*PROBLEM STATEMENT*
Continue the text below on watching 9/11 anniversary coverage on television, starting after its last sentence.

*TEXT UNDER STUDY*

*****

On the 10th anniversary of 9/11, countless television channels will be airing replays of the traumatic events of that day. It is in your best interest, psychologically, not to watch that coverage.
When you watch disturbing events, such as 9/11, on television, you can experience feelings of anxiety, despair and panic, all while sitting in the comfort of your living room. You feel a sense of helplessness because you are witnessing events that you are not able to control or help resolve. Watching repeated television coverage of the planes hitting the towers, people falling from buildings and seeing endless human suffering can trigger the same feelings of helplessness you experienced 10 years ago. In fact, in some cases, watching replays of the events of 9/11 can make you feel even worse than you did back then. Ten years ago, you most likely experienced shock, which is a way our mind protects us from additional psychological trauma. Ten years later, you will be watching the replays of 9/11 without that psychological buffer. It may feel like time has healed some of those wounds, but as you watch television, you may find that healing being dismantled.

*****

*EXTRACTED INFORMATION*
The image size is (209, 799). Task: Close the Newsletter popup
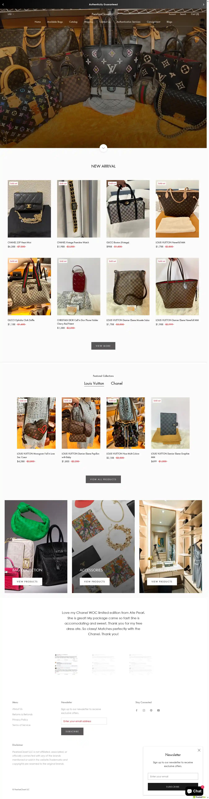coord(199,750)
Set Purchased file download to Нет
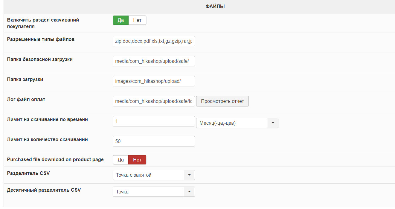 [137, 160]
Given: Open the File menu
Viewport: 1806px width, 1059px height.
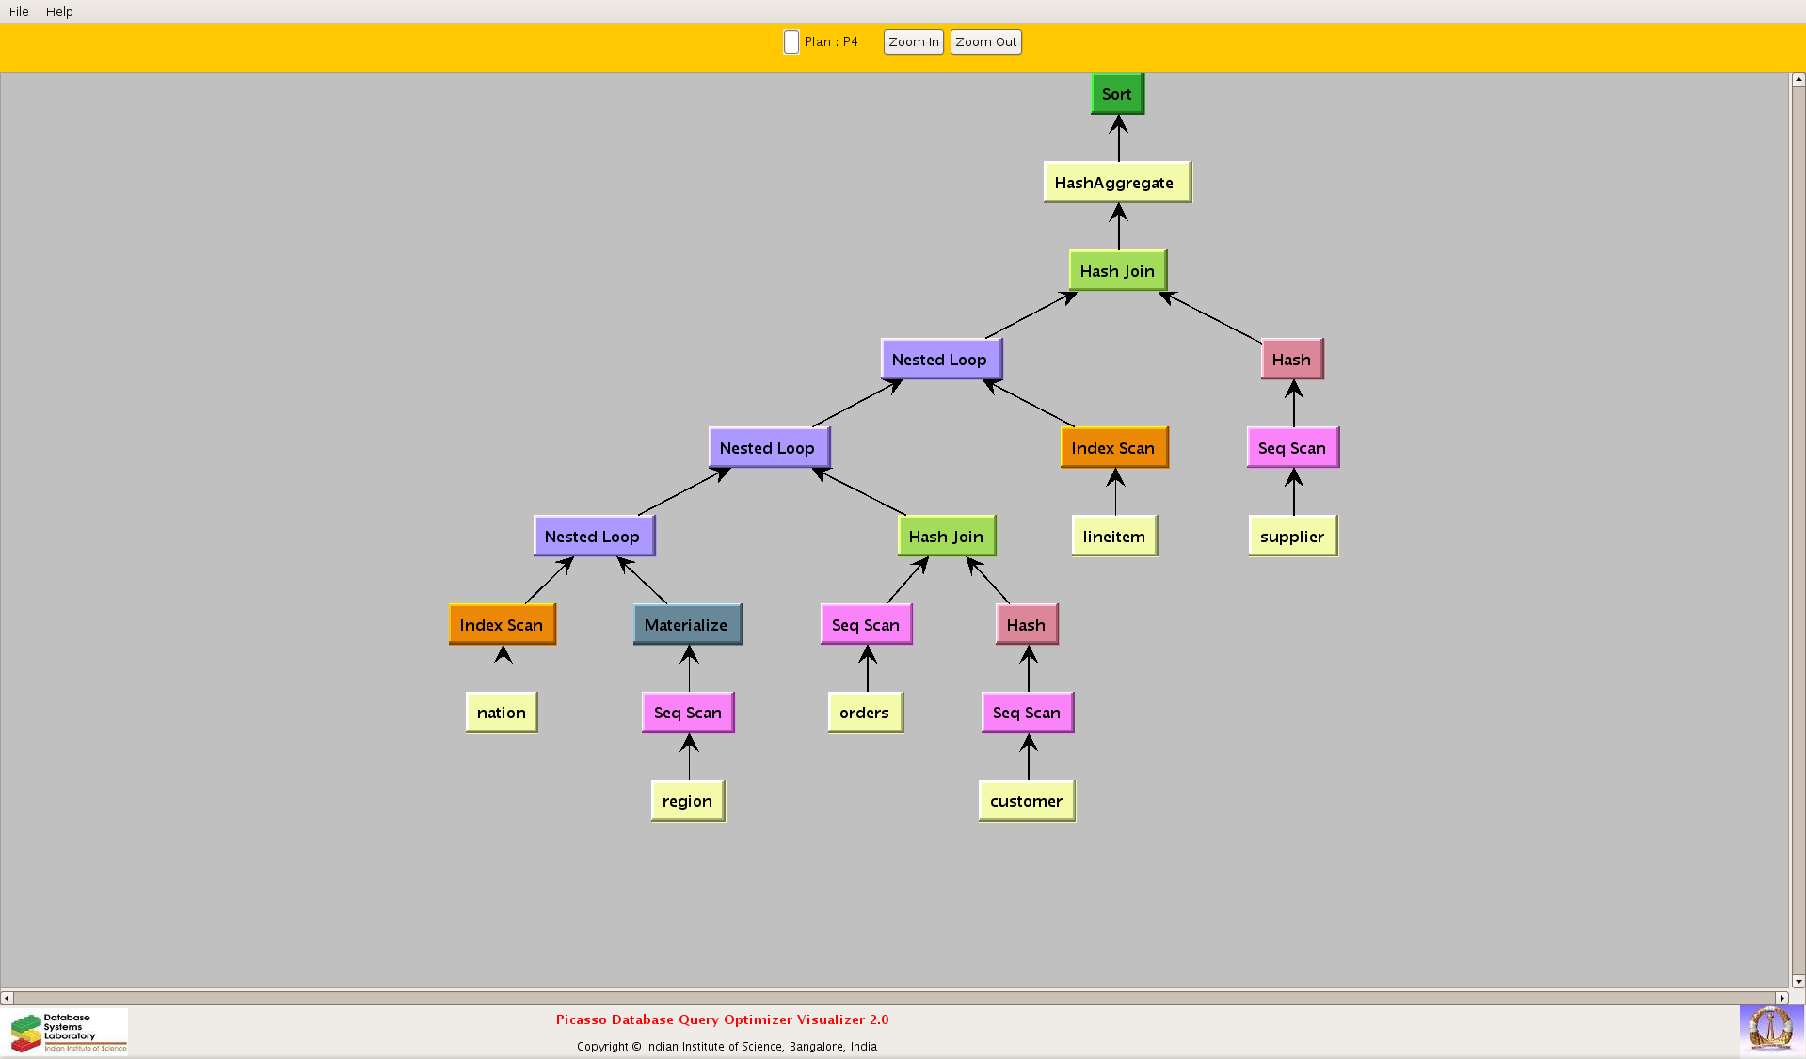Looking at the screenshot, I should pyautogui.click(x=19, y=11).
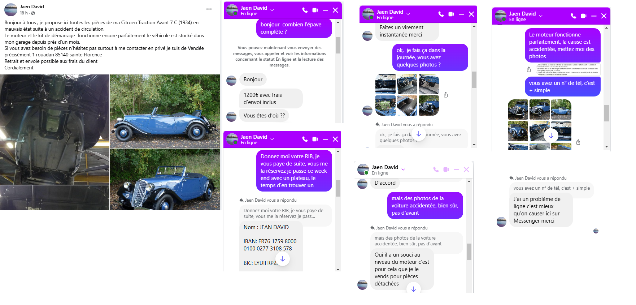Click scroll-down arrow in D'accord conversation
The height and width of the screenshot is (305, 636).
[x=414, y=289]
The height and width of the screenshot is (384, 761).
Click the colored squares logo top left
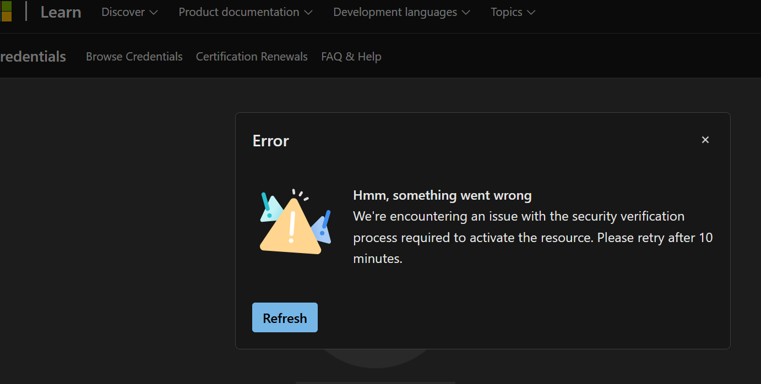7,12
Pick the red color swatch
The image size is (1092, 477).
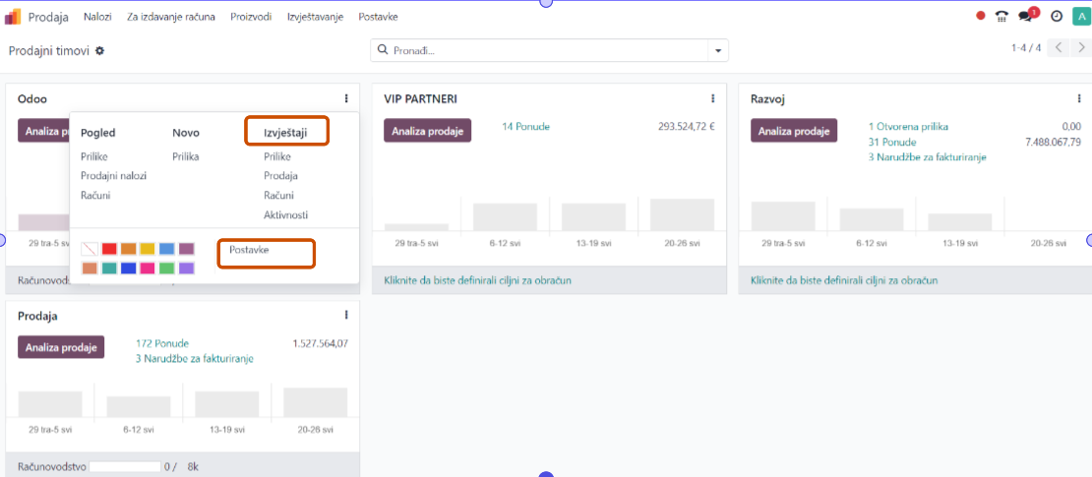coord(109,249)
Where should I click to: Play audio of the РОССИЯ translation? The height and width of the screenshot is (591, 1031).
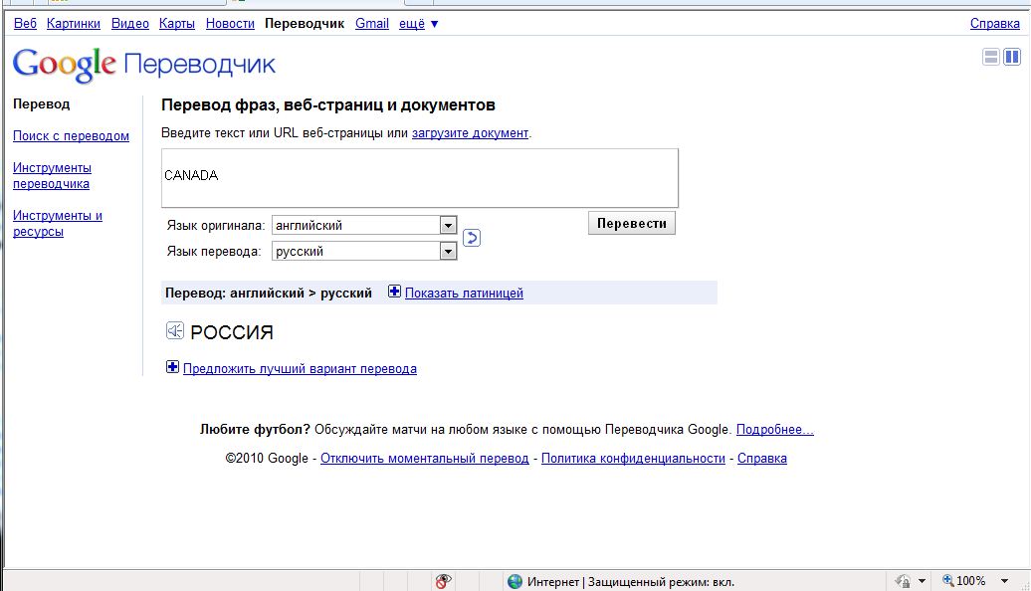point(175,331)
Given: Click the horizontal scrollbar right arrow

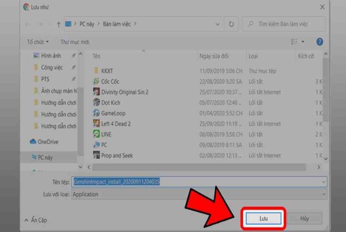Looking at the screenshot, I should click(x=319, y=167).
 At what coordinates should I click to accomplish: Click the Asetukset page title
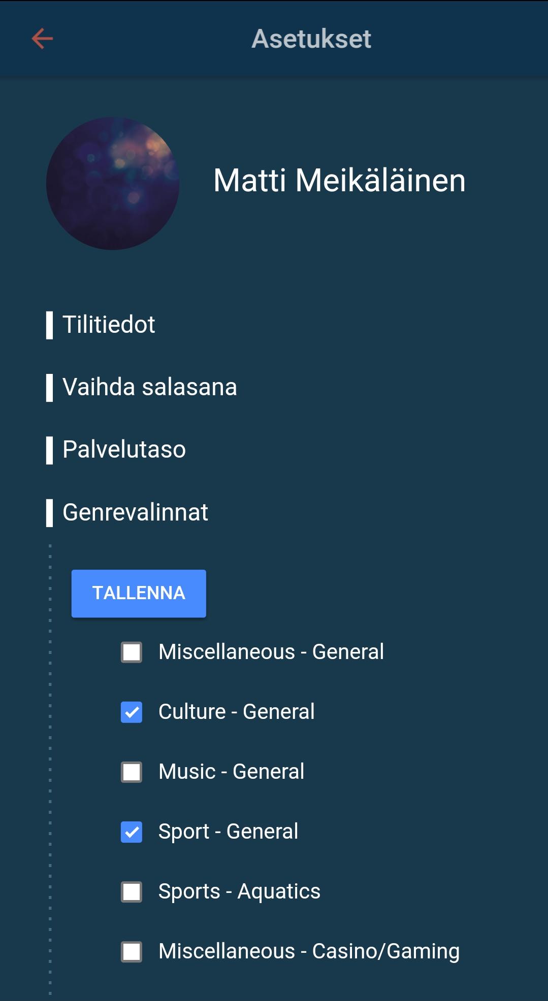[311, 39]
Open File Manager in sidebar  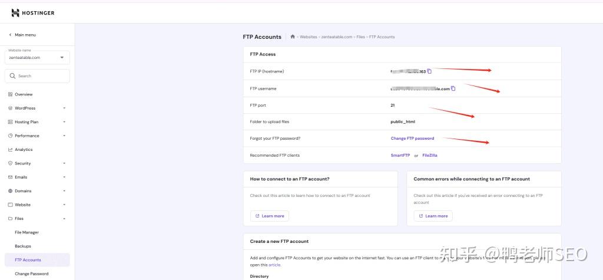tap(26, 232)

*****

*OUTPUT OF THE TASK*
If you were directly involved in the events of 9/11, watching repeated television coverage may cause flashbacks -- experiencing feelings and events just like you are back there again. If you do experience flashbacks, let a trusted friend or relative know. Also contact your local crisis center or a mental health clinician if you are impaired by flashbacks. If you are experiencing any feelings of suicide, call the National Suicide Prevention Lifeline at 1-800-273-TALK (8255) or find them online at www.suicidepreventionlifeline.org.
Studies have shown that viewing the events of 9/11 on television can increase the risk of developing post-traumatic stress disorder (PTSD). Symptoms of PTSD include flashbacks, hypervigilance (heightened awareness of one's surroundings), irritability, distressing dreams, efforts to avoid feelings about a traumatic event, avoiding places associated with a traumatic event, a feeling of detachment (not connecting with others, difficulty expressing a range of feelings) and not expecting to have a long lifespan.
In a study by Ahern, et al. (2004), people who viewed more television images of the attacks in the seven days after 9/11 had a higher probability of post-traumatic stress disorder (PTSD). The people who viewed the most television images had 2.32 times greater odds of probable PTSD. The authors wrote, "Television may merit consideration as a potential exposure to a traumatic event."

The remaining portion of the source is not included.